Alain Dubois of the Museum nationale d’Histoire naturelle and Andre Nemesio of the Universidade Federal de Minas Gerais, Brazil, have led the criticism of Gentile and Snell, while acknowledging that there may be times when it is not wise to collect a specimen. See papers by them here, here, and here; Thomas Donegan of Fundacion Proaves supports what Gentile and Snell did. In the bad old days of systematic zoology, species were often named without holotypes, and this led to much confusion. Lately, there have been several species named for which holotypes have not been collected, for the same reasons advanced by Gentile and Snell, and this has led to much controversy; many of the key papers are cited in the woks of Dubois, Nemesio, and Donegan, or in works cited therein.

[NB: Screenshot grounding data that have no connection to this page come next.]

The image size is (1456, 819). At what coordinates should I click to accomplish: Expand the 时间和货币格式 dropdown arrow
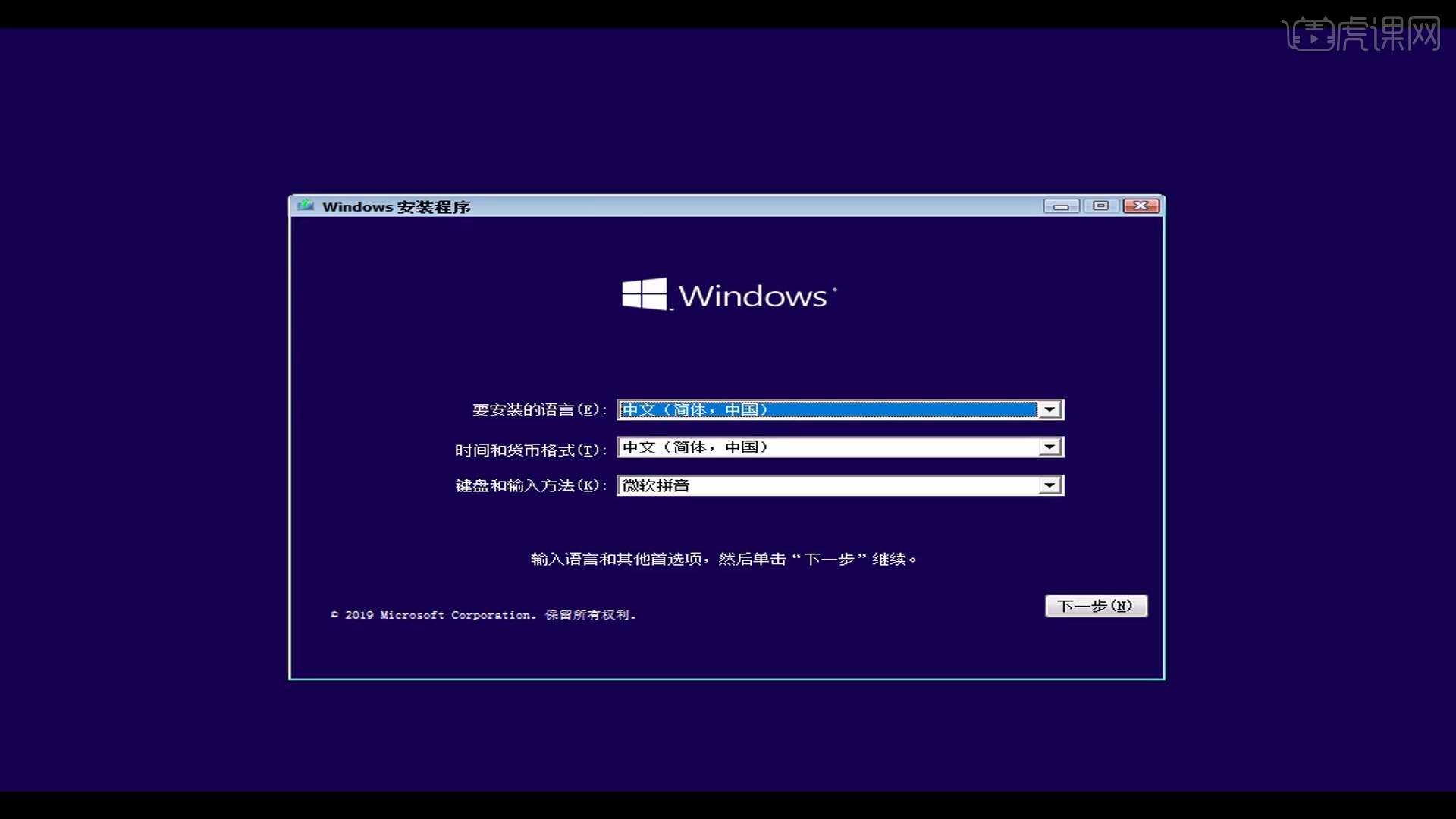[1050, 447]
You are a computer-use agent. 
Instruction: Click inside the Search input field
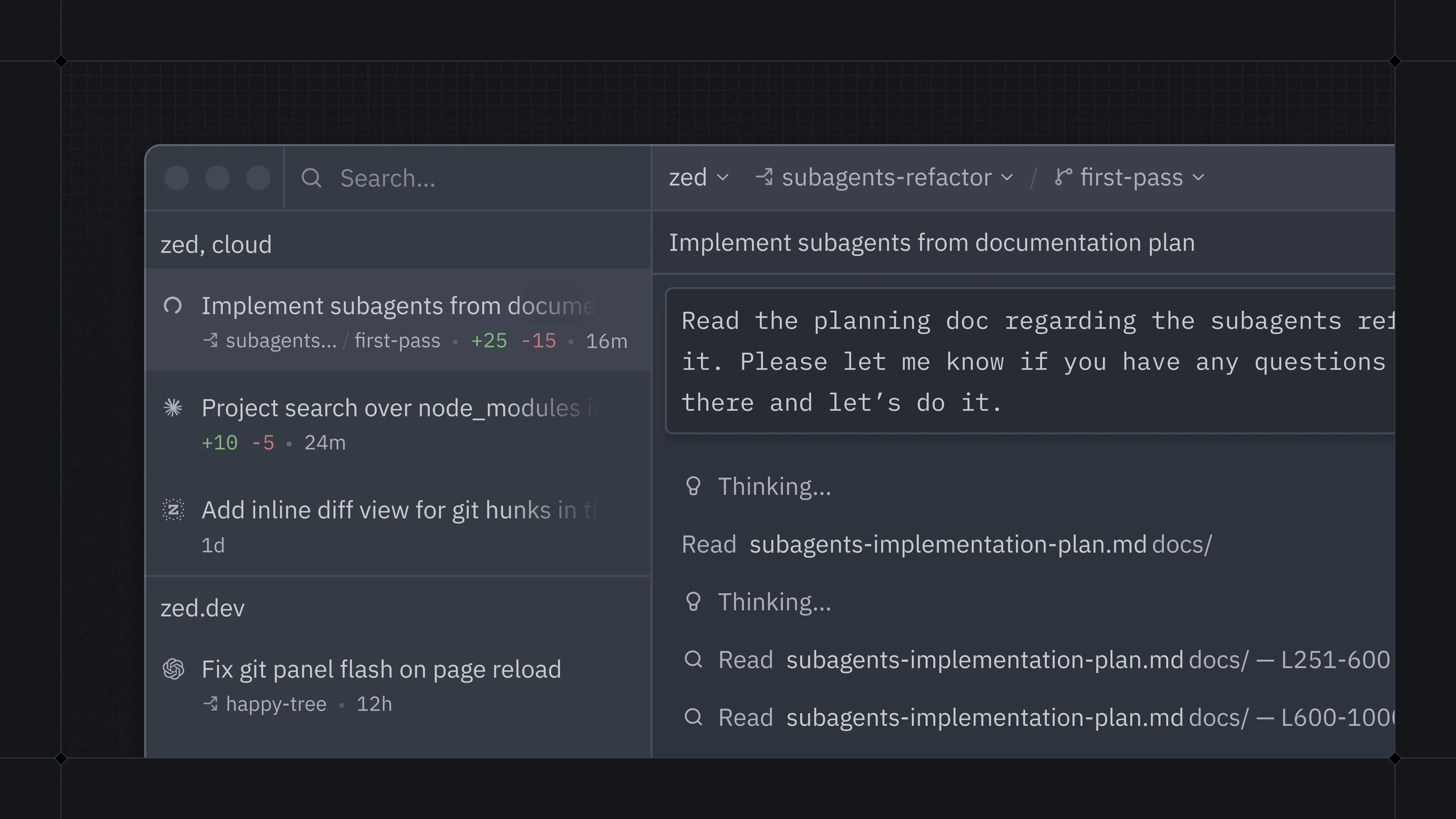coord(452,178)
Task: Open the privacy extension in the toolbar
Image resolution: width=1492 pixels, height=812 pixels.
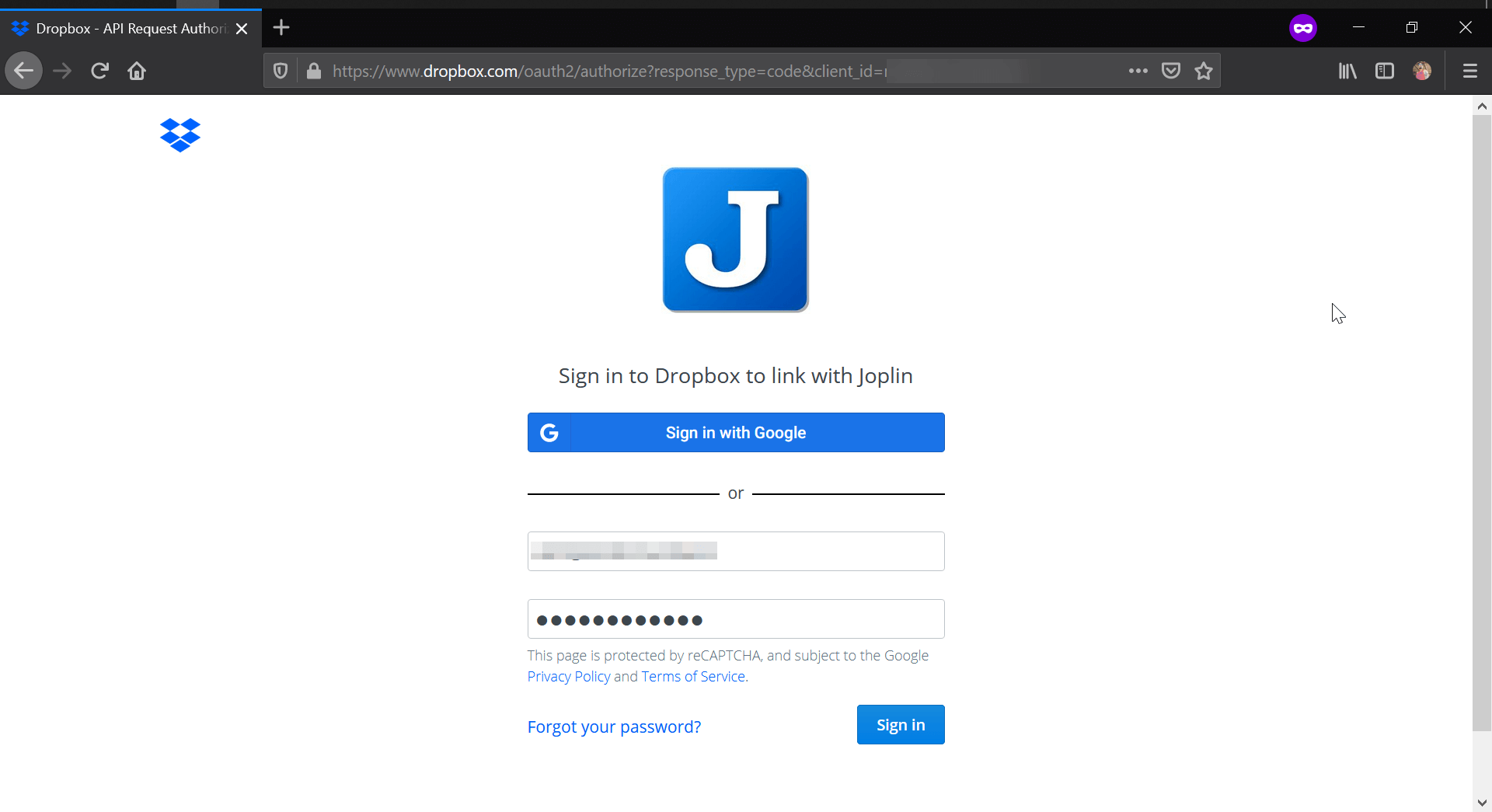Action: [x=1303, y=27]
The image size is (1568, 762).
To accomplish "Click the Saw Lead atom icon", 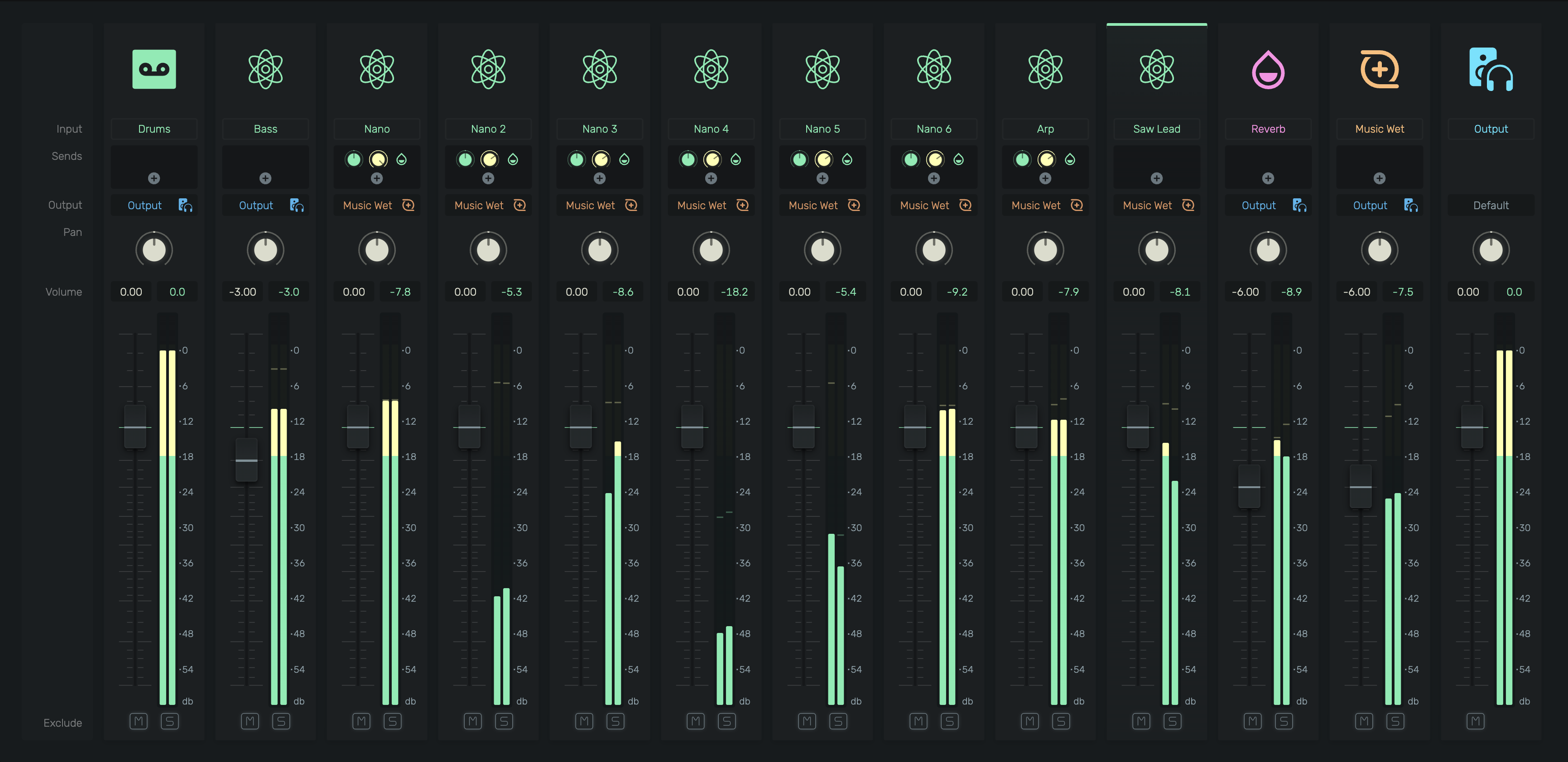I will tap(1156, 69).
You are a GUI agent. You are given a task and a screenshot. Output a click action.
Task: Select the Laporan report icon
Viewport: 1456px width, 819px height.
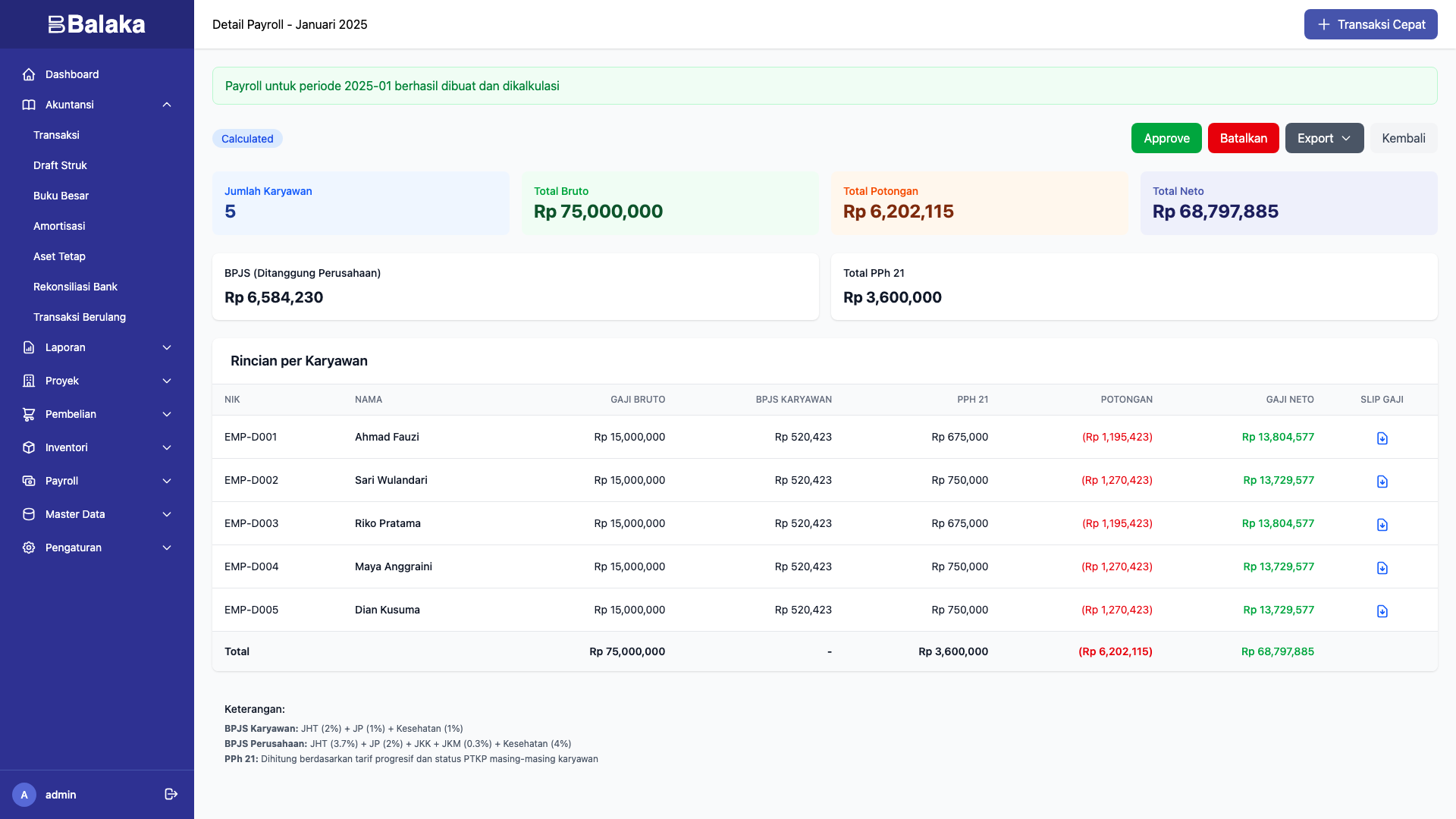point(29,347)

Some people might ask, what’s wrong with a photo? Well, I think it should be evident that there are many things you can’t determine from a photo, but perhaps a mention of the most famous species named on the basis of a photograph will make some of the problems clear: that species is the Loch Ness monster, Nessiteras rhombopteryx (abstract only without subscription). To put it only a bit too simply, specimens are what separate zoology from cryptozoology, science from pseudoscience. More on this in a later post.